I'm skeptical that we'll see a big breakthrough in the architecture itself. As sick as we all are of transformers, they are really good universal approximators. You can get some marginal gains, but how more _universal_ are you realistically going to get? I could be wrong, and I'm glad there are researchers out there looking at alternatives like graphical models, but for my money we need to look further afeild. Reconsider the auto-regressive task, cross entropy loss, even gradient descent optimization itself.

New comment by samsartor in "Show HN: Every single torrent is on this website"

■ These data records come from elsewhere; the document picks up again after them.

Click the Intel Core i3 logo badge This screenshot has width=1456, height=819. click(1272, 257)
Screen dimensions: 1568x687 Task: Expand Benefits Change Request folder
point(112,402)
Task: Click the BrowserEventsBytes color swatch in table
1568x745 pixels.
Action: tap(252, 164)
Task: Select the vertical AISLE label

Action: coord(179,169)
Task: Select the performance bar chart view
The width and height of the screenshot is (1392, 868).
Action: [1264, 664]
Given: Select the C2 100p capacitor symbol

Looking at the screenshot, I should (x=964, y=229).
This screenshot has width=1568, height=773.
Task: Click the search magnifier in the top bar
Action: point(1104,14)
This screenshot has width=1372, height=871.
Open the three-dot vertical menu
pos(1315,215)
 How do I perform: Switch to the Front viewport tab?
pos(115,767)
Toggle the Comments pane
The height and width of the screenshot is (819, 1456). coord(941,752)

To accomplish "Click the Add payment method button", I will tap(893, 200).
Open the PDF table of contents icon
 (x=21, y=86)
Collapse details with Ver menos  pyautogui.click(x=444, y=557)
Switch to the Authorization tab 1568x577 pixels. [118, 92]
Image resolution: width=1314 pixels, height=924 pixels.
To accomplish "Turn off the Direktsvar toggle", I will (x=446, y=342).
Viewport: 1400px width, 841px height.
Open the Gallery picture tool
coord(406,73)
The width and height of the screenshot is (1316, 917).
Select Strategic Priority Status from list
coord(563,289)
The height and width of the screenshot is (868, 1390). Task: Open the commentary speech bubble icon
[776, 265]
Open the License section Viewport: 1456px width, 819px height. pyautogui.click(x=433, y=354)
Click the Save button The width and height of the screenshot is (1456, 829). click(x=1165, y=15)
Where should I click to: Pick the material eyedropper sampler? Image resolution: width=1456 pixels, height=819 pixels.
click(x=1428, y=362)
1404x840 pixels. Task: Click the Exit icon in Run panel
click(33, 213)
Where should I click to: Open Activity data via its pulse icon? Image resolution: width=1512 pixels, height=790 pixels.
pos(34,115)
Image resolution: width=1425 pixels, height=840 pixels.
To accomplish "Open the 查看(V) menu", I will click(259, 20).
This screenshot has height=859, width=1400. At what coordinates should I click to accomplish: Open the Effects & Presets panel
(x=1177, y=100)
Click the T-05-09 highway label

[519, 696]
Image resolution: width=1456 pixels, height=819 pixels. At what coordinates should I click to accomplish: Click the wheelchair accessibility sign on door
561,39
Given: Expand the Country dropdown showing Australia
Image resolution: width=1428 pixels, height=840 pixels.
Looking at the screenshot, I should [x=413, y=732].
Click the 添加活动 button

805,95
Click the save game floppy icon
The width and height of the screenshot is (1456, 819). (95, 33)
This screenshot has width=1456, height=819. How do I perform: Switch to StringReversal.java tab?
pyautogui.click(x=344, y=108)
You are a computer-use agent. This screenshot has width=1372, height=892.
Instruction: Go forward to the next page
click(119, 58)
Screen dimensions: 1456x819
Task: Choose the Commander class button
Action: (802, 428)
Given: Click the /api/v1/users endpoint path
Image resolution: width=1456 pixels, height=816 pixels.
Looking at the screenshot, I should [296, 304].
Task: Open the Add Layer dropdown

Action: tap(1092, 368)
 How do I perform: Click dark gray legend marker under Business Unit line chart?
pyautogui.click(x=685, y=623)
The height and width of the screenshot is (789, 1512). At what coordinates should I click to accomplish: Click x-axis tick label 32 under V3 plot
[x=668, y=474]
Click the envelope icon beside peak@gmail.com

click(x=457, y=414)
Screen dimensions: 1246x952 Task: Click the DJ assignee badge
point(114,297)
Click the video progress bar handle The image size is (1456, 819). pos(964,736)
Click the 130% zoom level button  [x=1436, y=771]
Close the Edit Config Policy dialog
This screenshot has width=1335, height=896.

samsartor — Mon, 29 Sep 2025 18:34:16 +0000

In a library of all possible strings, this is just text compression (as the other comment observes). But in a finite library it gets even simpler, in a cool way! We can treat each text as a unique symbol and use an entropy encoding (eg Huffman) to assign length-optimized key to each based on likelihood (eg from an LLM). Building the library is something like O(n log n), which isn't terrible. But adding new texts would change the IDs for existing texts (which is annoying). There might be a good way to reserve space for future entries probabilistically? Out of my depth at this point!

New comment by samsartor in "WASM 3.0 Completed"

samsartor — Wed, 17 Sep 2025 19:51:18 +0000

My old team shipped a web port of our 3D modeling software back in 2017. The entire engine is the same as the desktop app, written in C++, and compiled to wasm.

Wasm is not now and will never be a magic "press here to replace JS with a new language" button. But it works really well for bringing systems software into a web environment.

New comment by samsartor in "Starship's Tenth Flight Test"

samsartor — Sun, 24 Aug 2025 22:36:11 +0000

The simulatable stuff is almost perfect. It's the stuff that can't be simulated that fails.

Take the last flight as an example. The booster experienced what was (probably) a structural failure in the propellant fuel lines. Simulating stress in the structure under static conditions is quite straightforward. Simulating the stress as the rocket ascends vertically and the tanks empty is hard, but doable.

Simulating the dynamic loading as the rocket flips? The fuel sloshes around, the sloshing fuel changes the kenimatics of the rocket, the kenimatics of the rocket change how the fuel sloshes, the engines try to correct adding a new force, the thrust from the engines creates increased force on the fuel increasing the pressure to the pumps, the performance of the engines changes because of the new fuel flow, that alters the acceleration further causing fuel to slosh, gass bubbles are intrained in the fuel from all the sloshing thus altering its flow/sloshing behavior, valves open and close creating pressure waves in the fuel that travel up and down the fuel lines (the water-hammer effect alone being enough to burst the pipes if valve closing is not well-timed), and the rocket itself flexes as all this happens, testing every exact detail of the manufacturing which you have to go out to the factory and physically measure. No simulation software ever imagined can handle all that coupling of systems.

The usual solution is to make some conservative estimates (the center-of-mass of the fuel will move by at most some amount, bubbles will last at most some time, the engines will have so much control authority, etc). But that requires experience. And this is aerospace, so safety margins are tiny.

New comment by samsartor in "Derivatives, Gradients, Jacobians and Hessians"

samsartor — Sun, 17 Aug 2025 16:34:37 +0000

And remember, optimization problems can be _incredibly_ high-dimensional. A 7B parameter LLM is a 7-billion-dimensional optimization landscape. A grid-search with a resolution of 10 (ie 10 samples for each dimension) would requre evaluating the loss function 10^(7*10^9) times. That is, the number of evaluations is a number with 7B digits.

New comment by samsartor in "AI is a floor raiser, not a ceiling raiser"

samsartor — Thu, 31 Jul 2025 20:18:50 +0000

This also tracks with my experience. Of course, technical progress never looks smooth through the steep part of the s-curve, more a sequence of jagged stair-steps (each their own little s-curve in miniature). We might only be at the top of a stair. But my feeling is that we're exhausting the form-factor of LLMs. If something new and impressive comes along it'll be shaped different and fill a different niche.